▸ Goal of the exercise:
Pull out the data lines from the one containing "Viewport: 1074px width, 639px height." through the one containing "pyautogui.click(x=468, y=774)", and reproduce them verbatim with both of those lines included.

▸ Stored data:
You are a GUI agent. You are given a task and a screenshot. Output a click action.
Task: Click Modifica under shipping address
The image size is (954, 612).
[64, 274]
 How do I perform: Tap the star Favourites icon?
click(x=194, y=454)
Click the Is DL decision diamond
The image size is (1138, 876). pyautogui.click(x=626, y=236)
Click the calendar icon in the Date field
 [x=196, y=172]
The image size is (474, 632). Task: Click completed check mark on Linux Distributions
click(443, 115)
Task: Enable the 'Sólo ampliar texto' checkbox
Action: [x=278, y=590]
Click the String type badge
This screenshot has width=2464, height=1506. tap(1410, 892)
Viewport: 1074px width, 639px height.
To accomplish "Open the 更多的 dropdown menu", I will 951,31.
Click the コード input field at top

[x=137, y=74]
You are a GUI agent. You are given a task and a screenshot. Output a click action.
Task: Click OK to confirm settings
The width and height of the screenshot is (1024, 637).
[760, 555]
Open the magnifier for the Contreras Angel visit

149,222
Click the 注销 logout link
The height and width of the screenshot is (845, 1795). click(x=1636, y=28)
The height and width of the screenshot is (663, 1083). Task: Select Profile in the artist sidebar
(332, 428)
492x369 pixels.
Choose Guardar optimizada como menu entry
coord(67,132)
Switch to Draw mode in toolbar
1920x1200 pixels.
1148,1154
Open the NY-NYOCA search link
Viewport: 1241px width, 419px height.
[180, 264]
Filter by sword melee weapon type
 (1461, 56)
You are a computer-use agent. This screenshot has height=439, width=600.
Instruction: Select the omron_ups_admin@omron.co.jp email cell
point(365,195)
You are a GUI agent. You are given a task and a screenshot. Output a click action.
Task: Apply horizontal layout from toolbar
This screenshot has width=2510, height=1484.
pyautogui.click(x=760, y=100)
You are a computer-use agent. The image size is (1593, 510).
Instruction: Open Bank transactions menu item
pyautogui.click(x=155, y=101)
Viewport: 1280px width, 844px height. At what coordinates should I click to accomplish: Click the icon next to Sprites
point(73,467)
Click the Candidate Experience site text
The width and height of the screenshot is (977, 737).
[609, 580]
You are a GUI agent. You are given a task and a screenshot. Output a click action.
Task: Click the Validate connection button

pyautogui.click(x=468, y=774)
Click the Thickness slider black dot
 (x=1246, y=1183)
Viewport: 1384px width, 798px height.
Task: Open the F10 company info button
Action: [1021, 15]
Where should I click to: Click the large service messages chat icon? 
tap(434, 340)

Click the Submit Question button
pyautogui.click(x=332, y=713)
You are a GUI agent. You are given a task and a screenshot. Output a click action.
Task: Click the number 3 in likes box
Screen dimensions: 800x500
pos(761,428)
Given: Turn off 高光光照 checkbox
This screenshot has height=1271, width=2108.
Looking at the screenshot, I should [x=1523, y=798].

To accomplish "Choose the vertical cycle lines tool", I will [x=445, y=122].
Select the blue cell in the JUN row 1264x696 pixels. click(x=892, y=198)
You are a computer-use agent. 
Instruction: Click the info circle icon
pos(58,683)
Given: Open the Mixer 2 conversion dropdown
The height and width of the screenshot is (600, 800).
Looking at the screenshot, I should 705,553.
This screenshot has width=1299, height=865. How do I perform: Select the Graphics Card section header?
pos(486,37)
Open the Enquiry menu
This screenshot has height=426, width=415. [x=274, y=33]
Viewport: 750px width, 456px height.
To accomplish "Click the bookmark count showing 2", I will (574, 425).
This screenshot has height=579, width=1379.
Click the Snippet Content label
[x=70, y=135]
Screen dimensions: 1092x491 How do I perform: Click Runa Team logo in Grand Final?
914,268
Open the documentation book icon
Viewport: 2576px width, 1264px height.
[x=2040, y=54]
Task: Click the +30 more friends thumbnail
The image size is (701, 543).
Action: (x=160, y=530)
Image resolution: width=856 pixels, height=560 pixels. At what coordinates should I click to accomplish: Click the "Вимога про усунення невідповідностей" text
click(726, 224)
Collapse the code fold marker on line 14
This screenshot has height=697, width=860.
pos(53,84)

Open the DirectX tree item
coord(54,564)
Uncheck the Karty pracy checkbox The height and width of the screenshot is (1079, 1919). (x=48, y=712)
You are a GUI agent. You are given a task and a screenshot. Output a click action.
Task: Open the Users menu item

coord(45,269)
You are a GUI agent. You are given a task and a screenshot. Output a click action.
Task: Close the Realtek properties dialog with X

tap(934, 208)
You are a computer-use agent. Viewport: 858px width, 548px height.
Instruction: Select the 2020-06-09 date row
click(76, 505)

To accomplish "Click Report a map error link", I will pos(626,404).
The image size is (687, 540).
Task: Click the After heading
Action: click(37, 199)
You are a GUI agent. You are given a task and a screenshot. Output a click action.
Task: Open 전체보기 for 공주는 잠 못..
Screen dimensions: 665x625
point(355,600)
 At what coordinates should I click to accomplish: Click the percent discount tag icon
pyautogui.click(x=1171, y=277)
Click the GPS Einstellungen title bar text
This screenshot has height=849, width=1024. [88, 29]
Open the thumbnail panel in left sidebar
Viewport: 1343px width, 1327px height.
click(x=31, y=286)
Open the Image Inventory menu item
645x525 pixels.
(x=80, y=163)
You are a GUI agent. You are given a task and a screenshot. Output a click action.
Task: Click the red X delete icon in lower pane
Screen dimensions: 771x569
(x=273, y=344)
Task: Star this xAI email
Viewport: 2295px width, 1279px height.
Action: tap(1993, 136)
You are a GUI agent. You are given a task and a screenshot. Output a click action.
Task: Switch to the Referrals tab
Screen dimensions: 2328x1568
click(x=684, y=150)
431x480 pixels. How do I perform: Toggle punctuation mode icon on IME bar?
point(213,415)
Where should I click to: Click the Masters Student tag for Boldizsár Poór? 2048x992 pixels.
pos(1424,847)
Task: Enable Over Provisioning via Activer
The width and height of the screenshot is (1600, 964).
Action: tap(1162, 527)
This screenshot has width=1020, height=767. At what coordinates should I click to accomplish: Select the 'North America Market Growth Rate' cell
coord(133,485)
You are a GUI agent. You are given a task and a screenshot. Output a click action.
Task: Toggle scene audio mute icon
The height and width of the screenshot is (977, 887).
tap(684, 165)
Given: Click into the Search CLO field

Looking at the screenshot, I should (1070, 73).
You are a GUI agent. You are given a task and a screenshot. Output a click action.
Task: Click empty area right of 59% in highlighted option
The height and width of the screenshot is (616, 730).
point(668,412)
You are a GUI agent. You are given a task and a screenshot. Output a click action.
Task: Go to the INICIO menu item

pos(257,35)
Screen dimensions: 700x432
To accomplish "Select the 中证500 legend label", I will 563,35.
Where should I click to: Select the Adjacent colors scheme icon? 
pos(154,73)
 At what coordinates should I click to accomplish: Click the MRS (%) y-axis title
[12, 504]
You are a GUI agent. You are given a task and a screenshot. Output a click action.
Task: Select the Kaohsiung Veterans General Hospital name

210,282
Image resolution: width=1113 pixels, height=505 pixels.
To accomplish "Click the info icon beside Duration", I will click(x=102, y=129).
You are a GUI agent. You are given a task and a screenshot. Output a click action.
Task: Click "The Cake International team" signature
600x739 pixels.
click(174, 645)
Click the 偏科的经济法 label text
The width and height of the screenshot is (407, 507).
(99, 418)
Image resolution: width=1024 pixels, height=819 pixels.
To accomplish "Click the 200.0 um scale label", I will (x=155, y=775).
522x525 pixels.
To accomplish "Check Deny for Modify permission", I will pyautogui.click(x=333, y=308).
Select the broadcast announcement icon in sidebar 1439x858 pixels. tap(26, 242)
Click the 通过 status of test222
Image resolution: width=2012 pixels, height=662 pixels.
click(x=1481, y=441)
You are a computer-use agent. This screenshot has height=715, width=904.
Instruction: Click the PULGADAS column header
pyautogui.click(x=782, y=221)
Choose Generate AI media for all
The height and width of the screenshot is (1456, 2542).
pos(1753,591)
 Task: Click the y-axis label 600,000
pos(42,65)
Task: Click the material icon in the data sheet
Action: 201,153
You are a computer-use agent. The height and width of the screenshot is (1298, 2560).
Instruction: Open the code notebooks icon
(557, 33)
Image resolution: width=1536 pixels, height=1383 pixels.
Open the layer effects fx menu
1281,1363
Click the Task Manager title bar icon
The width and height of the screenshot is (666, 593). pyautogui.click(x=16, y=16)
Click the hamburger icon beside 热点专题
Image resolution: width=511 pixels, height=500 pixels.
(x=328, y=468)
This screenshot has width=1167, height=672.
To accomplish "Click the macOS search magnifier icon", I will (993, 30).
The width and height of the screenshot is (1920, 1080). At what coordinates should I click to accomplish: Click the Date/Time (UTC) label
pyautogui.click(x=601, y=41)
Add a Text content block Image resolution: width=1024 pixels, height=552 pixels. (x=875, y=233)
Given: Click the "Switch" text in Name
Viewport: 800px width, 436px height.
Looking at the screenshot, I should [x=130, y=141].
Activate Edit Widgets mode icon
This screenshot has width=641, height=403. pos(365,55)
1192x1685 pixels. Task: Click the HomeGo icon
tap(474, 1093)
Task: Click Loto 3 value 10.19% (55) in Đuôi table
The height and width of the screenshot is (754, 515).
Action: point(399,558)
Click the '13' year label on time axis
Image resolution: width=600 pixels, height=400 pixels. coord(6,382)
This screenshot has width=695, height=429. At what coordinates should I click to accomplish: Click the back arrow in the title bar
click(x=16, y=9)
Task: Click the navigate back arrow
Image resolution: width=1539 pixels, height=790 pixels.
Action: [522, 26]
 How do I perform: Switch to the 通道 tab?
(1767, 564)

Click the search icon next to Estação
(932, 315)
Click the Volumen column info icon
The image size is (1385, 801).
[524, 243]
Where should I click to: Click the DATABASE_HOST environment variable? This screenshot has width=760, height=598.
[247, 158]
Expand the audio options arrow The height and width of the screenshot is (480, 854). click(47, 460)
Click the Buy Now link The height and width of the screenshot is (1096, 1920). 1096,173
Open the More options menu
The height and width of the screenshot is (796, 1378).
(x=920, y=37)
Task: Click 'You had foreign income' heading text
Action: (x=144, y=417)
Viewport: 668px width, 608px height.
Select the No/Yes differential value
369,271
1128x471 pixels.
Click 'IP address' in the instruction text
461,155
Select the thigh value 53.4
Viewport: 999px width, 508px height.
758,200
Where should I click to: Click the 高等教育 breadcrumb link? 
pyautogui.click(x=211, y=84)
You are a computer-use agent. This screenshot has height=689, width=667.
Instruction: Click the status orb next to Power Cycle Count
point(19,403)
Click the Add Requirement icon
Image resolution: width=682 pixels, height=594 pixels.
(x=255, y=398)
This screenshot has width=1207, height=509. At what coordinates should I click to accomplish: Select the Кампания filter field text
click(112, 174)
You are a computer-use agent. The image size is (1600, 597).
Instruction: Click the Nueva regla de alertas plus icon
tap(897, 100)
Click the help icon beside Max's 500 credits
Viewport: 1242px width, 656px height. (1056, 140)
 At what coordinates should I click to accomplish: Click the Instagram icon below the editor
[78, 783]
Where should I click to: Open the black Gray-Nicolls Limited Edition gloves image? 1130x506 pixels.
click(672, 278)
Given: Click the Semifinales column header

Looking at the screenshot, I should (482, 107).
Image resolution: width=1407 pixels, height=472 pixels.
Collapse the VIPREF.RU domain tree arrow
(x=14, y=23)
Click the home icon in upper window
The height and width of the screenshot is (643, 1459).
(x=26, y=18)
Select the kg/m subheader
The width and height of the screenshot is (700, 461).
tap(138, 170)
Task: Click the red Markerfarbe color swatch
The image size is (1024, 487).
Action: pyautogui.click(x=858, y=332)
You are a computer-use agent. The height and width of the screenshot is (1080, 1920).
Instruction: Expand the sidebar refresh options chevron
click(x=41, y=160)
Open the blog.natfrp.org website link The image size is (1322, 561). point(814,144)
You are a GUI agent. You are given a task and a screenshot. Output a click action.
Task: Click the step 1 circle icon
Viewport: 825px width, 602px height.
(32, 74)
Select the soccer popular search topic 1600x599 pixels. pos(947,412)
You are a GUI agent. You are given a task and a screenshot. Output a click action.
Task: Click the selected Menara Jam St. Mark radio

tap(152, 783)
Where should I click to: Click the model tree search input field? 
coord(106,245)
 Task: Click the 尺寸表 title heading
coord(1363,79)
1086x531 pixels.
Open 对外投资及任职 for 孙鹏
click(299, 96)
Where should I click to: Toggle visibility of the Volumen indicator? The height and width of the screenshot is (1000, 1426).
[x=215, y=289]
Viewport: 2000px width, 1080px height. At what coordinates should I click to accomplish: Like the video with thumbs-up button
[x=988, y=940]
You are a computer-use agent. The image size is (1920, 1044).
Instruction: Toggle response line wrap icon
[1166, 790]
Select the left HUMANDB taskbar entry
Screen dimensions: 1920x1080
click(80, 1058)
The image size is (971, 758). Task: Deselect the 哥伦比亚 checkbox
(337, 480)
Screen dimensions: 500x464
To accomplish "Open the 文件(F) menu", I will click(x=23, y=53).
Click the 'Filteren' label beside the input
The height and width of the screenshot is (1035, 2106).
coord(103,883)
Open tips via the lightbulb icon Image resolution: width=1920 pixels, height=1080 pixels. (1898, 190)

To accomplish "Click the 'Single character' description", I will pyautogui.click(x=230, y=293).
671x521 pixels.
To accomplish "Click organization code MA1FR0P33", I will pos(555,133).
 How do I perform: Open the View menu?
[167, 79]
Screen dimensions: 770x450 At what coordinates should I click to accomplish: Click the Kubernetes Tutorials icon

▸ Output for this exercise:
Viewport: 1074px width, 639px height.
To accomplish "Open the 更多的 dropdown menu", I will 951,31.
Click the コード input field at top

[x=137, y=74]
You are a GUI agent. You are given a task and a screenshot. Output a click action.
Task: Click OK to confirm settings
The width and height of the screenshot is (1024, 637).
[760, 555]
Open the magnifier for the Contreras Angel visit

149,222
Click the 注销 logout link
The height and width of the screenshot is (845, 1795). click(x=1636, y=28)
The height and width of the screenshot is (663, 1083). Task: Select Profile in the artist sidebar
(332, 428)
492x369 pixels.
Choose Guardar optimizada como menu entry
coord(67,132)
Switch to Draw mode in toolbar
1920x1200 pixels.
1148,1154
Open the NY-NYOCA search link
Viewport: 1241px width, 419px height.
[180, 264]
Filter by sword melee weapon type
 (1461, 56)
You are a computer-use agent. This screenshot has height=439, width=600.
Instruction: Select the omron_ups_admin@omron.co.jp email cell
point(365,195)
You are a GUI agent. You are given a task and a screenshot. Output a click action.
Task: Apply horizontal layout from toolbar
This screenshot has width=2510, height=1484.
pyautogui.click(x=760, y=100)
You are a computer-use agent. The image size is (1593, 510).
Instruction: Open Bank transactions menu item
pyautogui.click(x=155, y=101)
Viewport: 1280px width, 844px height. At what coordinates should I click to accomplish: Click the icon next to Sprites
point(73,467)
Click the Candidate Experience site text
The width and height of the screenshot is (977, 737).
[609, 580]
You are a GUI agent. You are given a task and a screenshot. Output a click action.
Task: Click the Validate connection button

pyautogui.click(x=468, y=774)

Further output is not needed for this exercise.